▶ [Texte extrait]

Quelles sont les nouvelles compétences nécessaires ?
Reprenons le fil de la zone de confort, et de l’injonction à en sortir. Est-ce qu’on peut réellement dire que les individus sont naturellement tentés de rester dans leur zone de confort ?
En constante évolution, les entreprises sont traversées par tant de transformations qui nécessitent toutes de développer de nouvelles compétences. Micro-florilège :
- Transformations technologiques, comme la digitalisation
- Accélération des rythmes de travail
- Télétravail
Dans ce contexte, il est difficile d’imaginer que chacun se repose sur les lauriers de sa zone de confort sans adapter ses pratiques professionnelles ! Car en réalité, notre zone de confort est le fruit de plusieurs apprentissages antérieurs, elle se développe dans un continuum d’adaptation. L’injonction à sortir hors de sa zone de confort – et à rester en dehors – ne répond donc en rien à la réalité.
Disons plutôt qu’à l’échelle d’une organisation, pour survivre et se développer dans le temps long, les entreprises ont besoin à la fois d’exploiter les compétences existantes de leurs équipes, et de les aider à en explorer de nouvelles. Pour avoir un leadership efficace, les entreprises ont donc besoin d’être en quelque sorte « ambidextres ». Et de concilier ces deux impératifs du présent et du futur, qui nécessitent des ressources et des modes de pensée différents, voire des modes organisationnels différents.
Et la résistance au changement dans cet environnement VUCA – BANI ?
Oui, elle existe. Mais elle résulte souvent moins d’un trait de personnalité que du jeu des acteurs pour négocier une marge de manœuvre et d’autonomie dans leur travail.
Il est vrai que nous ne grandissons pas si nous n’explorons pas au-delà de nos limites. Mais vivre dans un état constant de tension et d’incertitude ne permet pas de retrouver son équilibre et transforme l’entreprise en champs de bataille larvé. Retour à la Guerre Froide !
L’important avec l’idée de zone de confort, c’est de l’appréhender comme un espace élastique qui peut changer de forme et de taille. Comme un abri à partir duquel nous nous aventurons. Pour reconnaître quand il est possible d’y rester en valorisant son expertise et son savoir-faire, et quand il est nécessaire de la faire évoluer pour identifier sa prochaine étape, voire repousser ses limites en développant sa capacité d’ adaptation.
Parce que lorsqu’on se sent à l’aise, on peut se concentrer, rassembler ses idées et clarifier son processus de décision pour avancer, d’une étape à l’autre, pour s’ouvrir à de nouvelles fonctions, à de nouvelles équipes ou à de nouvelles façons de travailler.
Quelques questions de coach pour aller plus loin
Quelle stratégie imaginer dans un environnement VUCA – BANI ?
Travailler dans un monde VUCA – BANI, c’est travailler en sachant que nos besoins et les hypothèses sur lesquelles ils reposent peuvent changer rapidement et de façon imprévisible. C’est pourquoi préparer l’avenir nécessite une réévaluation constante, et pas seulement de l’environnement économique.

▶ [Objectif de la tâche]
Prolongez le texte ci-dessus sur la zone de confort en environnement VUCA – BANI, à partir de sa dernière phrase.

▶ [Données sources]

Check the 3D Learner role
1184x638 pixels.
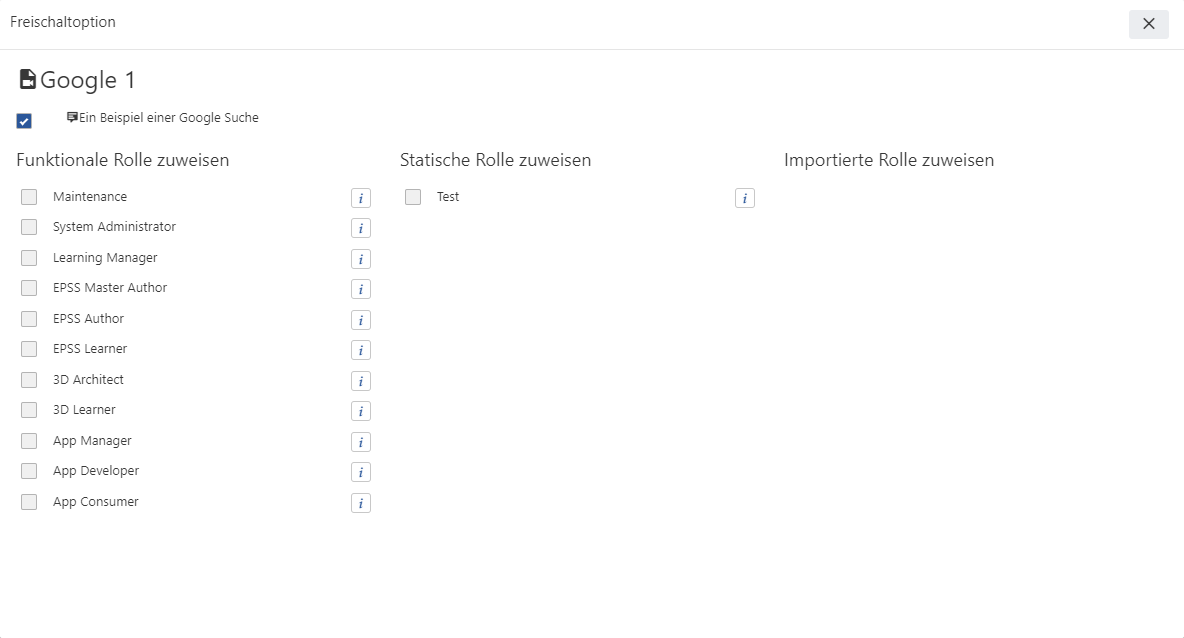(29, 410)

▶ [Résultat attendu]
Travailler dans un monde VUCA – BANI nécessite aussi un environnement de travail qui favorise un climat d’ouverture, d’exploration et une culture d’ apprentissage, qui encourage une prise de risques maitrisée pour tester des hypothèses, étudier les possibilités et trouver des solutions aux points de blocages.
Si un jardinier ou un agriculteur ne peut pas tirer sur une plante pour qu’elle pousse plus vite, les managers et dirigeants d’une entreprise ne peuvent pas forcer le changement dans un environnement incertain. Ils doivent plutôt s’intéresser à améliorer la qualité des relations au sein des équipes, pour que le comportement collectif facilite des résultats concrets.
Voici quelques questions pour alimenter vos réflexions et nourrir vos prochaines actions, dans une approche proactive :
Questions de coach liées au collectif et aux relations au sein des équipes
- Dans quelle mesure votre équipe projet, votre équipe managériale ou votre conseil d’administration sont-ils fragilisés par l’incertitude ?
- Pour chaque type de collectif, quel est le degré de « solidité » nécessaire pour résister à la pression de la volatilité, de l’incertitude ?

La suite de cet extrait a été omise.